Total cost of ownership of servers continues to rise despite improvements in hardware and software. Effective manageability remains a problem for a number of reasons. First, the management infrastructure deployed in the enterprise relies on traditional client-server architectures. Second, high levels of human interaction result in reduced availability while servers wait for operators to diagnose and fix problems. Finally, the deployed management solutions are in-band, with software agents operating on servers communicating with centralized management platforms. This implies that server management is only possible when the operating system is functioning, which is often not the case when management is required. Clearly, change is necessary.
Delegation of responsibility is widely acknowledged as a way of getting things done in an industrial setting. Providing workers with the authority to make decisions speeds things up, making an enterprise more efficient. Translating this observation to the server management problem, the solution is clear; empower management software to make decisions regarding change or reconfiguration. Empowering software to make decisions leads to a number of desirable software characteristics.
First, the software must be capable of autonomous decision making. In other words, the software should be an intelligent agent. This implies that the software should separate its understanding (or knowledge) of what is to be managed from the ways in which problems are diagnosed. Second, the intelligent agent cannot be part of the managed system in terms of the resources that it consumes; e.g. CPU and disk. This requires some explanation. Imagine a scenario where a run-away process is consuming almost all of the CPU. It is difficult to see how an agent would be able to control a server in these circumstances. Consider another scenario in which critically low levels of disk space are detected. An agent sharing resources on the host would be unable to save information potentially critically important to the resolution of the problem. Finally, let's consider the scenario in which the operating system is hung; the agent can no longer communicate with external parties.
The scenarios described in the previous paragraph lead to the inevitable conclusion that the agents tasked with delegated system management should reside on a separate management plane; that is a platform with separate computing and disk resources. Furthermore, the design of the computing platform should support the principles of Autonomic Computing, an area of computing recently proposed by IBM. Recently AMD has embraced autonomic computing principles in its efforts to improve manageability of servers.

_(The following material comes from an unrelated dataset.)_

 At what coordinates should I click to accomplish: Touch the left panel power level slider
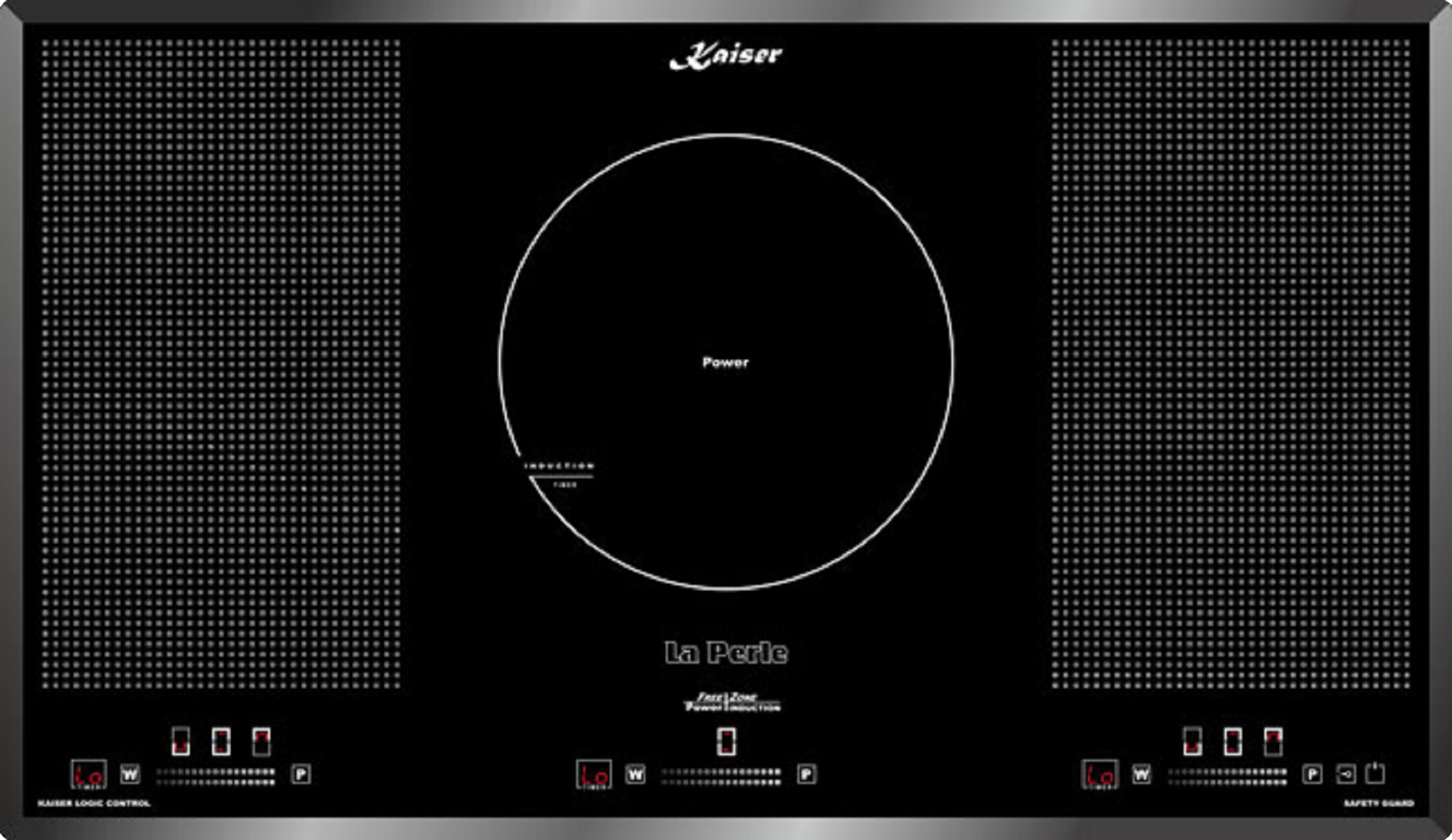pos(216,777)
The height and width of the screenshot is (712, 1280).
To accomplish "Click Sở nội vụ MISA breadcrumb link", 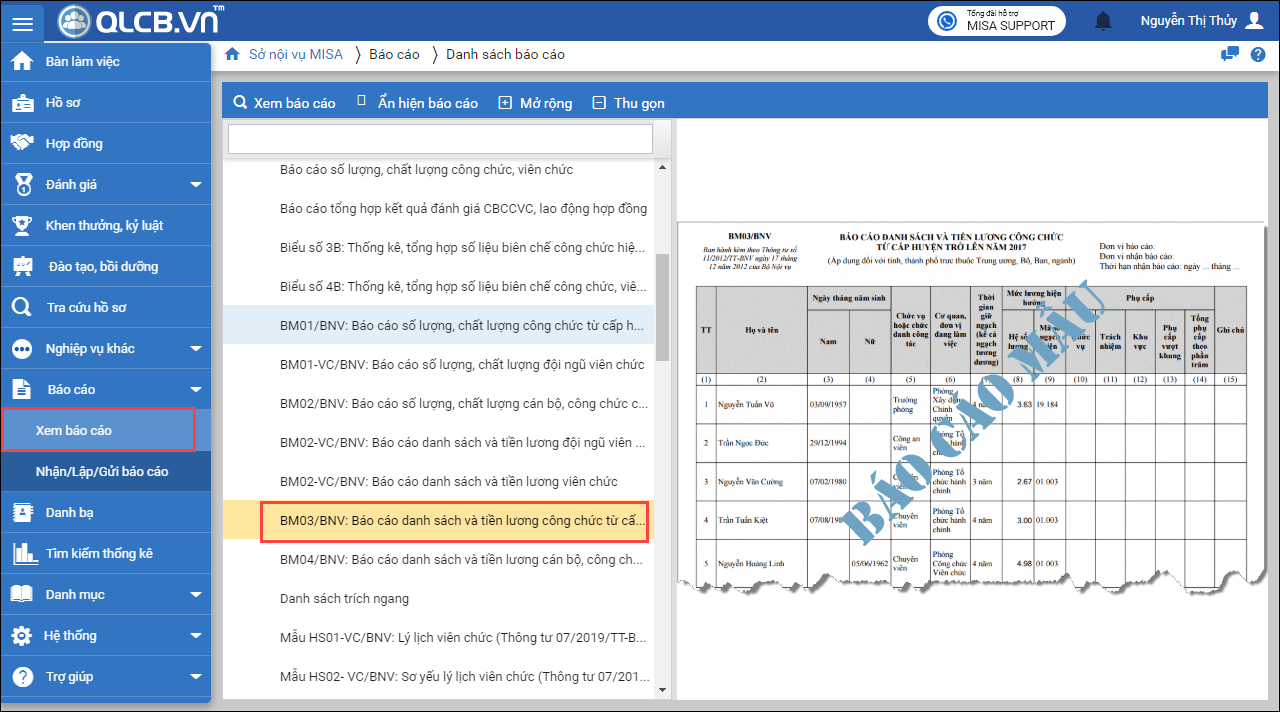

Autonomic Computing is a relatively recent field of study that focuses on the ability of computers to self-manage. Autonomic Computing is promoted as the means by which greater dependability will be achieved in systems. This incorporates self-diagnosis, self-healing, self-configuration and other independent behaviors, both reactive and proactive. Ideally, a system will adapt and learn normal levels of resource usage and predict likely points of failure in the system. Certain benefits of computers that are capable of adapting to their usage environments and recovering from failures without human interaction are relatively obvious; specifically the total cost of ownership of a device is reduced and levels of system availability are increased. Repetitive work performed by human administrators is reduced, knowledge of the system's performance over time is retained (assuming that the machine records or publishes information about the problems it detects and the solutions it applies), and events of significance are detected and handled with more consistency and speed than a human could likely provide.
The remainder of this article describes the essential requirements of an autonomic element for servers and client computers.
Figure 1 provides a view of an autonomic element as proposed in the Autonomic Computing literature. In this figure, the Managed Element is the server or a client workstation, which includes the hardware, operating system and hosted applications.